# Building ERDDAP Datasets

This notebook documents the process of creating XML fragments
for nowcast system run results files
for inclusion in `/opt/tomcat/content/erddap/datasets.xml`
on the `skookum` ERDDAP server instance.

The contents are a combination of:

* instructions for using the
`GenerateDatasetsXml.sh` and `DasDds.sh` tools found in the
`/opt/tomcat/webapps/erddap/WEB-INF/` directory
* instructions for forcing the server to update the datasets collection
via the `/results/erddap/flags/` directory
* code and metadata to transform the output of `GenerateDatasetsXml.sh`
into XML fragments that are ready for inclusion in `/opt/tomcat/content/erddap/datasets.xml`

In [3]:
from lxml import etree

**NOTE**

The next cell mounts the `/results` filesystem on `skookum` locally.
It is intended for use if when this notebook is run on a laptop 
or other non-Waterhole machine that has `sshfs` installed 
and a mount point for `/results` available in its root filesystem.

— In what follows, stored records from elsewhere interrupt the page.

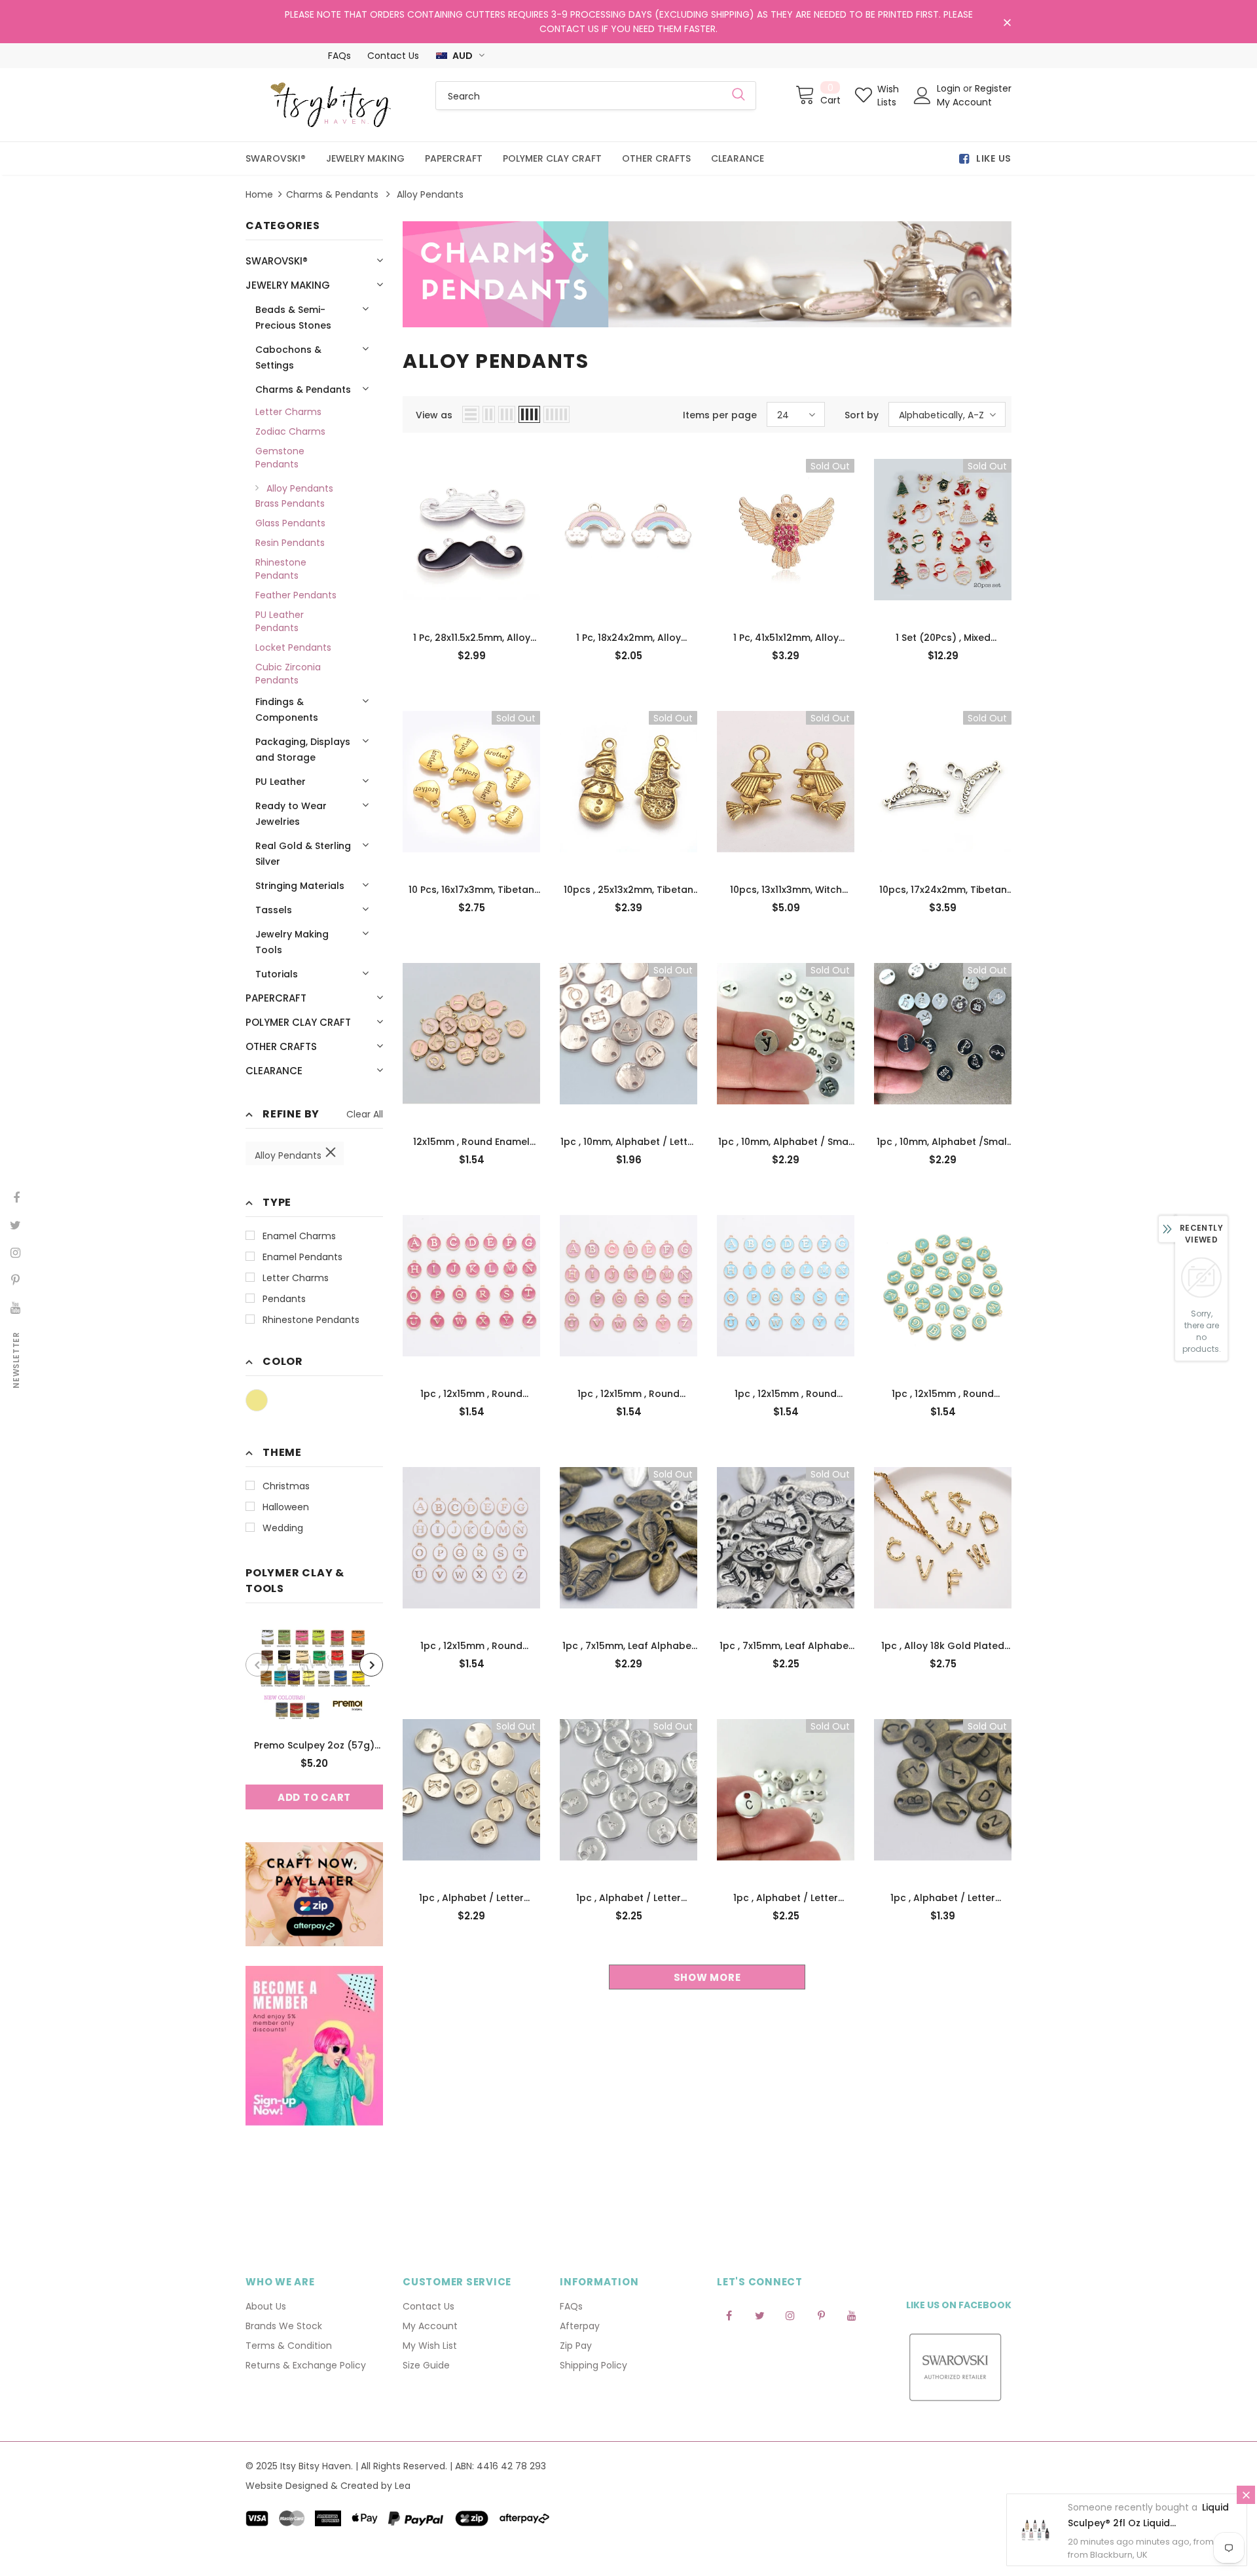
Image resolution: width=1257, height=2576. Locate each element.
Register (993, 88)
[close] (1006, 22)
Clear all (364, 1114)
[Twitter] (759, 2315)
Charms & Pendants (332, 194)
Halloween (286, 1507)
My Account (964, 102)
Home (259, 194)
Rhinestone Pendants (311, 1319)
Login (950, 88)
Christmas (286, 1486)
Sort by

Don't execute the cell if that doesn't describe your situation.

In [4]:
!sshfs skookum:/results /results

In [2]:
metadata = {
    # For all datasets:
    'coverage_content_type': 'modelResult',
    'infoUrl': 'http://salishsea-meopar-tools.readthedocs.org/en/latest/results_server/index.html#salish-sea-model-results',
    'institution': 'UBC EOAS',
    'institution_fulname': 'Earth, Ocean &amp; Atmospheric Sciences, University of British Columbia',
    'license': '''The Salish Sea MEOPAR NEMO model results are copyright 2013-2016
by the Salish Sea MEOPAR Project Contributors and The University of British Columbia.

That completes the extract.